The aldermen’s new dependence on the unions, not the mayor, spelled a new dynamic of power in the city. Sensing Daley’s vulnerability as the feds probed him, the unions cheered. They’re not too crazy about Daley anyhow since he has fought them noisily on police and fire labor contracts, believing that the cheaper money he could get by with would hold down the need to raise taxes. As the new source for money and foot-soldiers in town, the unions craftily decided to test Daley’s strength.

The first shot in the war came on a scattering of so-called “consumer issues” which Daley abhors. As an exponent of Chicago the convention town, the tourist town, Daley wants to help hotels, restaurants and night clubs continue to appeal to the convention trade (already high union wages to build convention booths have chased some big trade shows out of town) so helping restaurants and clubs is job one.

But along came one Alderman Joe Moore, a Democratic liberal from the near North side—a new fangled liberal, member of the Democratic National Committee and a Howard Dean lefty—who introduces an ordinance to ban foie gras being served at fancy tourist restaurants. Moore agonized publicly about the pain and suffering that comes to ducks and geese forced to ingest grain in spectacular amounts to fatten up their livers. This is inhuman, says Moore, who is not at all perturbed about supporting abortion that kills unborn children.

With organized labor savoring the chance to punish Daley for past transgressions, Alderman Ed Burke, Daley’s old nemesis, has introduced an ordinance that would ban smoking inside vehicles when “small children” are riding in them. Violators would be fined $100. But what is the definition of a “small child”? Burke says the cutoff should be children under age 8. Does t hat mean it would be permissible to smoke near a kid who has just turned 8? Meanwhile Burke is crusading against restaurants serving trans-fats. He’s restricting it to restaurants owned by companies with at least $20 million in gross sales but not Kentucky Fried Chicken.

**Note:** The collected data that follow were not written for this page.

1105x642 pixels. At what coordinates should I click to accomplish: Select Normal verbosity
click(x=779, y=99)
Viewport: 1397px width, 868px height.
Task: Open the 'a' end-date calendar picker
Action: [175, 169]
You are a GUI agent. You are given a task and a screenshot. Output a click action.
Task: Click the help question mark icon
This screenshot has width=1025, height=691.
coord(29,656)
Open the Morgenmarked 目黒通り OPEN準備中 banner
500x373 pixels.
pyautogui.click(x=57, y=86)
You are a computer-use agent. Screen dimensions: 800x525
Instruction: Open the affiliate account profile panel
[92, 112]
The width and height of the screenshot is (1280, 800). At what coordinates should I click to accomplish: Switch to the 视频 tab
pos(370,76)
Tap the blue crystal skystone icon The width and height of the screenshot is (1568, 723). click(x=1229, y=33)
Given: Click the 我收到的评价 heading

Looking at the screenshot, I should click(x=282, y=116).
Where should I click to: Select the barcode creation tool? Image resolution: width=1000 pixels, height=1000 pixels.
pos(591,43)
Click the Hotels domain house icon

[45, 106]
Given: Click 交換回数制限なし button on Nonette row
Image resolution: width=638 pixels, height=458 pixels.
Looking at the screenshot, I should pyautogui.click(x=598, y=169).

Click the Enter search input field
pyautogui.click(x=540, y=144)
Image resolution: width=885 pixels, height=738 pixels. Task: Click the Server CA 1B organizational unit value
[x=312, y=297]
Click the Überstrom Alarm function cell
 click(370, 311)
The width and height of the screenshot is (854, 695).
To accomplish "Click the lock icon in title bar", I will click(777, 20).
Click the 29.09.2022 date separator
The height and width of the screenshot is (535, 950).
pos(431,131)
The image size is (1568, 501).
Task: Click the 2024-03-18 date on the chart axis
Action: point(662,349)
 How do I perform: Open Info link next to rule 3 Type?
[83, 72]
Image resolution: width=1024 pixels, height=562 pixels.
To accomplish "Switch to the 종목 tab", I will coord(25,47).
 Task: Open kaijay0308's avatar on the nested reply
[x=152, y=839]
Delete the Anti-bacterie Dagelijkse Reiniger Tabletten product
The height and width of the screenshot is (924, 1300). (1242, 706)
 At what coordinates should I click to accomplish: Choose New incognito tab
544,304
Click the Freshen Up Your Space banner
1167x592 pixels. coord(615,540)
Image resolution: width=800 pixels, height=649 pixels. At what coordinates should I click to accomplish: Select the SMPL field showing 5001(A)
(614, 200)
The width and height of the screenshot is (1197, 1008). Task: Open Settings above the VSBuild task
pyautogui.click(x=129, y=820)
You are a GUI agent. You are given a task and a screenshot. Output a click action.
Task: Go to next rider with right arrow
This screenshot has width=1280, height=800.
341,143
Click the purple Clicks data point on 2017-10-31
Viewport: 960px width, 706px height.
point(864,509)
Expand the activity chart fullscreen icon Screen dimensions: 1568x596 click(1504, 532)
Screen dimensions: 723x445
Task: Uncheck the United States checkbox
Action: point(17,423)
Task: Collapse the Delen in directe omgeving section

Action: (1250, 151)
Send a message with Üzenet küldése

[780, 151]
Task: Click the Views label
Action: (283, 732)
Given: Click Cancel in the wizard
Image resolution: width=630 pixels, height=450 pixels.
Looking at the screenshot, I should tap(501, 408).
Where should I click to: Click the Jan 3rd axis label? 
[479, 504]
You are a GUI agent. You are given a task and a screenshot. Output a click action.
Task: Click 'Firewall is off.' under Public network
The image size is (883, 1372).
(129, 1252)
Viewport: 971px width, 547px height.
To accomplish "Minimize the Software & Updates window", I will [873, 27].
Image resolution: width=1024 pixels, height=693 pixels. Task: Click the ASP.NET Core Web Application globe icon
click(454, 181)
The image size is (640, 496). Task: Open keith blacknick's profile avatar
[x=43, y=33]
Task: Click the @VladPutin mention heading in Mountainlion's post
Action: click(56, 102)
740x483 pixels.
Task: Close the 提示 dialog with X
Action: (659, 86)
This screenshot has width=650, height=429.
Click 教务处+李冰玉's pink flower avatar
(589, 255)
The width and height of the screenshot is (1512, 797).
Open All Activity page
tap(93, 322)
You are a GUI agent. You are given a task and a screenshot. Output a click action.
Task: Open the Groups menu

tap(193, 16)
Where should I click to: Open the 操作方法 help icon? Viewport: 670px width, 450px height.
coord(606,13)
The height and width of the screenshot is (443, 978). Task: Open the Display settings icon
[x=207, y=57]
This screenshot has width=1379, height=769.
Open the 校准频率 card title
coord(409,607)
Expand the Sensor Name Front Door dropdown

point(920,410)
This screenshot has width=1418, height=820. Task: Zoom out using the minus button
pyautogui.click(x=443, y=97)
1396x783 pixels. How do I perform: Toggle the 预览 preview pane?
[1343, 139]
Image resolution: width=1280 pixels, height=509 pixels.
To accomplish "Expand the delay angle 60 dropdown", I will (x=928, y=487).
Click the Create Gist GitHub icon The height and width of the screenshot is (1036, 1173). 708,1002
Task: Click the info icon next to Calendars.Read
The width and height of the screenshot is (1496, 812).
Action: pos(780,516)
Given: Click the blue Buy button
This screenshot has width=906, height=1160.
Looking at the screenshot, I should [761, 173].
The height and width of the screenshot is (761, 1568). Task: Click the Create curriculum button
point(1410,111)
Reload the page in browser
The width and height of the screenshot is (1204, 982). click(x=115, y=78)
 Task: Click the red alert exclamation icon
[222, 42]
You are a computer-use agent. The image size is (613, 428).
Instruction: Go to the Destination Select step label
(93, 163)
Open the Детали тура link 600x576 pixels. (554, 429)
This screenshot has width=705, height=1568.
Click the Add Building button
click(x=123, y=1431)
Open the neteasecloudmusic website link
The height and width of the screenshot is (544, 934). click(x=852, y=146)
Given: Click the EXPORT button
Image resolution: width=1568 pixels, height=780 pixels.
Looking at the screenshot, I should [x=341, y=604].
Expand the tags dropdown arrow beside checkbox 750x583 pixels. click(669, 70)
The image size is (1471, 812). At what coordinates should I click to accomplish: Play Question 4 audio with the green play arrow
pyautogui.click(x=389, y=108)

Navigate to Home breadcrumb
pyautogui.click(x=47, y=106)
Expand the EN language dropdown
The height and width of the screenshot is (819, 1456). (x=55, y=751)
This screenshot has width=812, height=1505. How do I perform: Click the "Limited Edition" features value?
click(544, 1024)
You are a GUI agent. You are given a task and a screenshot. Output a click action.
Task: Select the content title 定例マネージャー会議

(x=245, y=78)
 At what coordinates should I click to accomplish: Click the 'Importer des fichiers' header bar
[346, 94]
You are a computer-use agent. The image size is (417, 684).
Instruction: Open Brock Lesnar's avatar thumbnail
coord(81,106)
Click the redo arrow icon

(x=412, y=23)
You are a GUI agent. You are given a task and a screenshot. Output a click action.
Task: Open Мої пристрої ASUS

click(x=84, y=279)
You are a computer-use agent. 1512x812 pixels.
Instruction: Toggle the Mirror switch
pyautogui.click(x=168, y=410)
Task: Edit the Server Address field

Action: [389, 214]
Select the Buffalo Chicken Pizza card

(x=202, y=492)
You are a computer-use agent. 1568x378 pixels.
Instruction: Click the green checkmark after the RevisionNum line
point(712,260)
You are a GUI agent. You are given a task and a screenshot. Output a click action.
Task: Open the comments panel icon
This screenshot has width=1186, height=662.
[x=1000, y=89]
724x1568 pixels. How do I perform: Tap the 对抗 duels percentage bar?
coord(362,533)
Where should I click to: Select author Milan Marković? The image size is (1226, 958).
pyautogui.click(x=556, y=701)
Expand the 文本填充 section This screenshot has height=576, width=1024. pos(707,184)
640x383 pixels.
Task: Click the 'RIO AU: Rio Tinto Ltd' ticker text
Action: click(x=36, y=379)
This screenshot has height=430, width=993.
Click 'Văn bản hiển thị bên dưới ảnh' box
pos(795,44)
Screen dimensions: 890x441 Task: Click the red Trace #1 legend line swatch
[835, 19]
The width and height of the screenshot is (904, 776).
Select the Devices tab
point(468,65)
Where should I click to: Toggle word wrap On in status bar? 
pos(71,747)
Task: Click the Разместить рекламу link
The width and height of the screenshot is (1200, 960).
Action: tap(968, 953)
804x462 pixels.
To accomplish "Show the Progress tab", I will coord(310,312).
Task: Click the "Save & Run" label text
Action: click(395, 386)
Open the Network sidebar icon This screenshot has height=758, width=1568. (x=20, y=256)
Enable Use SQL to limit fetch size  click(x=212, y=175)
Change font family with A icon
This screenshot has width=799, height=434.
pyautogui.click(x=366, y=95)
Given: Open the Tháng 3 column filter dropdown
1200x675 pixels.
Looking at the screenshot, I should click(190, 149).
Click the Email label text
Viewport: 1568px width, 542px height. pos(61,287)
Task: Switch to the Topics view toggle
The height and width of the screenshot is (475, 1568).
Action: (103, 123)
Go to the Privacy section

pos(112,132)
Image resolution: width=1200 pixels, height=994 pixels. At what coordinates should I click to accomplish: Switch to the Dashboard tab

All the while the city council has been considering an ordinance to require microchips implanted in the necks of all dogs in the city so as to find them when they run away.

Now comes the coup de grace. When Leo XIII talked social justice he was concerned with the need of the unemployed poor to work without deprivation or exploitation, without a boss beating them with a stick or working them until they dropped. Wal-Mart and other “big box” stores are looking at locating in Chicago which would be a great boon to the city and its poor. Wal-Mart isn’t unionized but pays an average of $11 an hour and other big retailers will have to pay even more to attract beginning workers.

The feds’ minimum wage for union shops now stands at $5.15 an hour for unskilled workers. Jewel Foods in Chicago is unionized but its average pay is less than the average of $11 at Wal-Mart.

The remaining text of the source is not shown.